Veo cosas, pero no distingo nada, como si las funciones incorporadas en mi cerebro se incrementaran una a una más allá de mi control. Una sobrecarga de sensaciones nuevas me impacta de golpe. Soy consciente de los nuevos sonidos que atraviesan mis oídos, de las nuevas formas de luz que inundan el espacio y de los nuevos olores que fluyen por el aire; como el sabor de los metales o la vibración de las máquinas.

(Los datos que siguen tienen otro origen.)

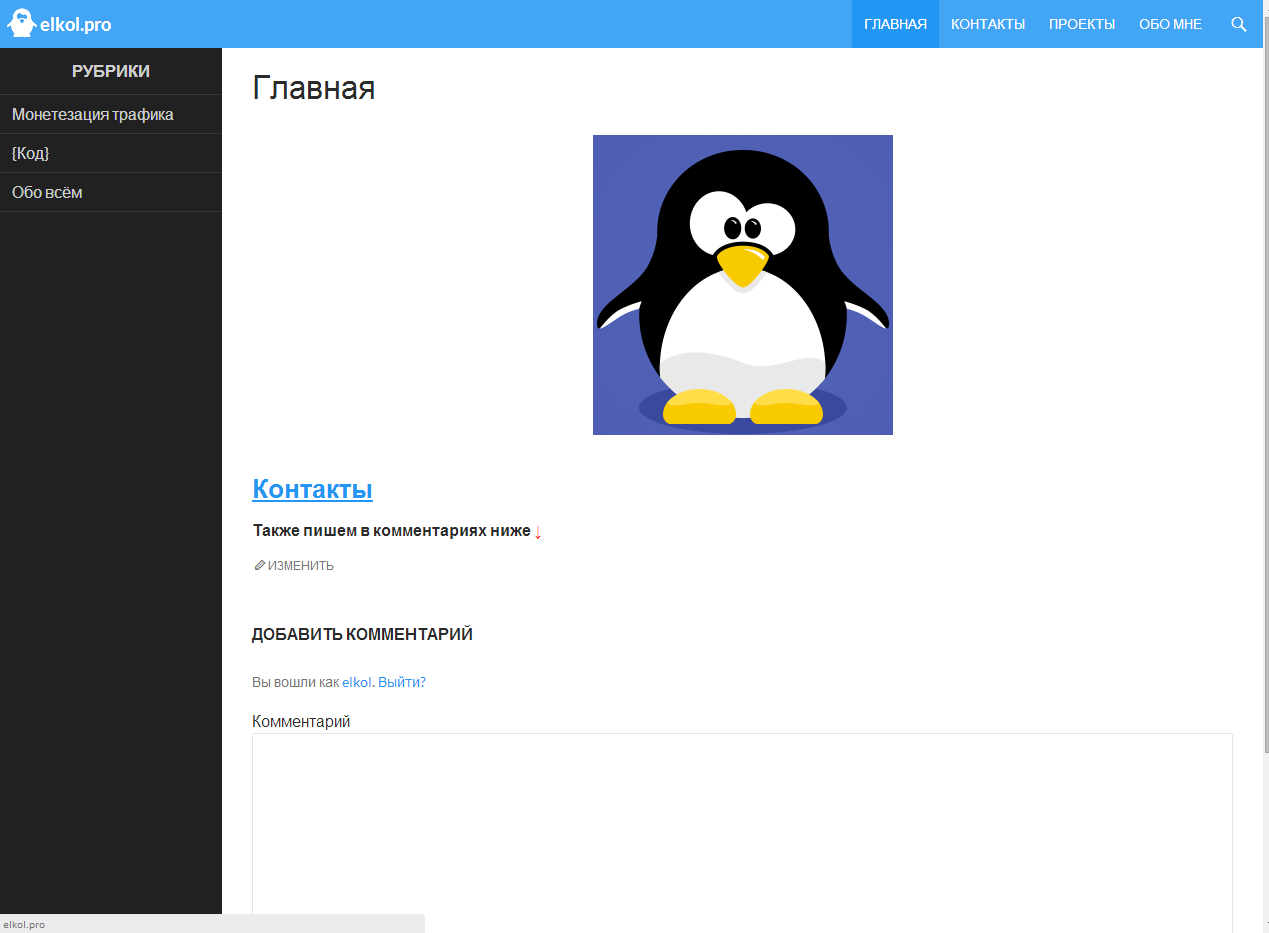Viewport: 1269px width, 933px height.
Task: Open the {Код} category
Action: click(x=30, y=153)
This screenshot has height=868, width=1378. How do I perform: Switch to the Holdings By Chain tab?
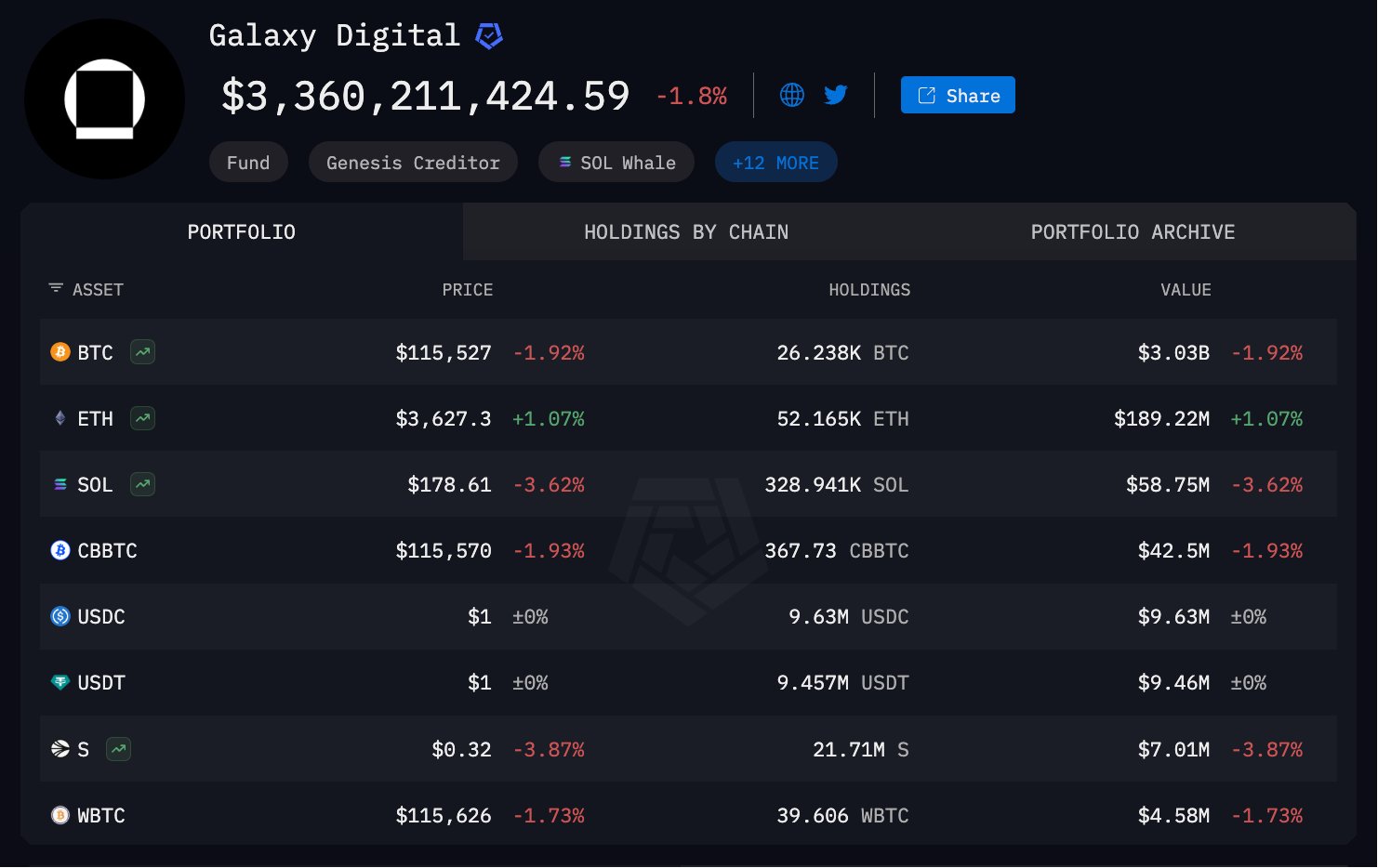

Cierro mis ojos y tapo mis oídos, necesito concentrarme antes de intentar usar mis nuevos sentidos. Respiro despacio, quiero recuperar el control de mi cuerpo, entenderlo. Los oídos escuchan. Las voces tienen ecos, todo tiene ecos. La lengua saborean. El aire es una mezcla de sabores, el aire roba sabores. La piel siente. El mundo vibra por el sonido y por el movimiento. La nariz huele. Las emociones emiten esencias. Los ojos observan. En un espectro mayor.

No tardo en comprender que son los mismos sentidos, pero más perceptivos. Un olor floral, amargo y penetrante me alcanza; una fuerza rebota contra mi piel, una perturbación mayor, y el olor a sal y a humano se mezcla suavemente con minerales, de alguna forma entiendo que son lágrimas. El sabor del perfume parece trasladarse a mis labios, la esencia de alguien conocido me alcanza, pero aun no reconozco de quien se trata. El aire se mueve, el olor se fortalece y alguien se acerca.

Me propongo identificarle con los ojos cerrados, y lo consigo. Zoraida envuelve con sus yemas mi mentón, elevándolo en dirección a ella.

—Abre los ojos—dice.

Obedezco.

De cerca soy capaz de verla con normalidad, su cara está a solo unos centímetros de la mía. Lleva unas extrañas gafas cubriéndole los ojos y en ellas una luz se enciende. Con su mano derecha fortalece el agarre de mi mentón, mientras con la izquierda fuerza mi ojo a abrirse.

—No desvíes la mirada, fíjala en la luz por un momento.

¡Duele! La luz duele en su moteado color.

—Espera solo...—su expresión se congela, pero sus lentes se expanden hacia a mí, como un microscopio—... ¡Ahí está! Han pasado 47 minutos desde el contacto inicial, pero la colonización ha sido todo un éxito...—Aplausos interrumpen su discurso momentáneamente, palabras de felicitación llegan desde la sala de observación— ¡Oh, gracias! Saben que el único riesgo provenía de la inactividad del segundo organismo, pero ya que se trata de un cuerpo originalmente adaptado para la simbiosis, observar una respuesta como esta no es mérito mío. Regresando al protocolo, podrán observar en sus pantallas, que ya hay interacción de las terminales sensoras del simbionte con las cognitivas de la paciente, el lente microscópico insertado en el centro de la pupila es prueba irrefutable de la visión compartida y el comportamiento errático presentado por la paciente respalda la hipótesis de que los sentidos han sido exitosamente colonizados.

En ese instante me siento como una difícil muestra de laboratorio, tan rara que no puede dejar de ser observada.